Corporate credit growth is mirroring the overall credit growth seen in the economy. The RBI’s latest data suggests that bank credit grew at 17.9 per cent, a multi-year high, compared to 6.5 per cent a year-ago.

According to Suresh Ganapathy & Param Subramanian of Macquarie Research, unlike in the past cycles, credit growth this time around is very broad based.

“Retail loan growth has been driven by strong growth in both secured as well unsecured loans. Loans to industry and services sector have been strong and sectors like cement and steel which were seeing deleveraging have now been consistently posting increasing credit growth. Going by the bounce rates data, the debit bounce rates are at the lowest level in the past ~4years indicating very strong asset quality outcomes as reflected in the credit costs of banks reporting this quarter,” they said in a report.

Analysts at ICICI Securities have suggested that India Inc, after undergoing a phase of deleveraging over the past few years, is now better positioned to embark on releveraging. Recovery in economic activity, derivative effect of increased investments and spend on consumption may sustain the momentum of over 12 per cent growth, going forward.

“We believe revival in consumer demand, rise in private capex followed by rise in government spending can be triggers for industry credit growth and these could turn out to be key catalysts for overall credit growth revival,” they said in a report.
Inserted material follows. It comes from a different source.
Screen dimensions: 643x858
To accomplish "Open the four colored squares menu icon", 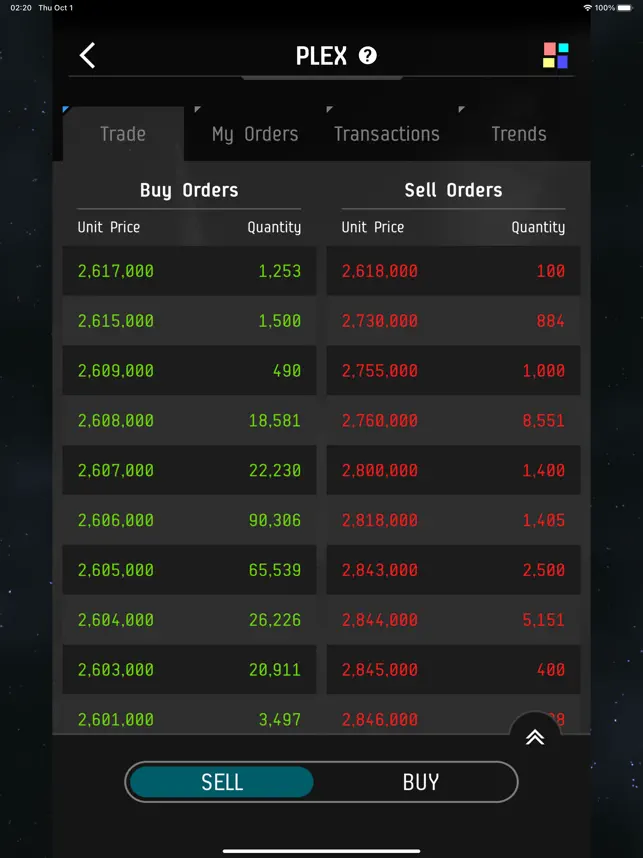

However, industry insiders suggested that sustainability of such high credit demand from the industry will depend on the economic activity and there are some headwinds in that direction. Interest rates are fairly high, and they are likely to go up further. So, if the demand tapers, then such credit growth is difficult to sustain.

Note:- (Not all news on the site expresses the point of view of the site, but we transmit this news automatically and translate it through programmatic technology on the site and not from a human editor. The content is auto-generated from a syndicated feed.))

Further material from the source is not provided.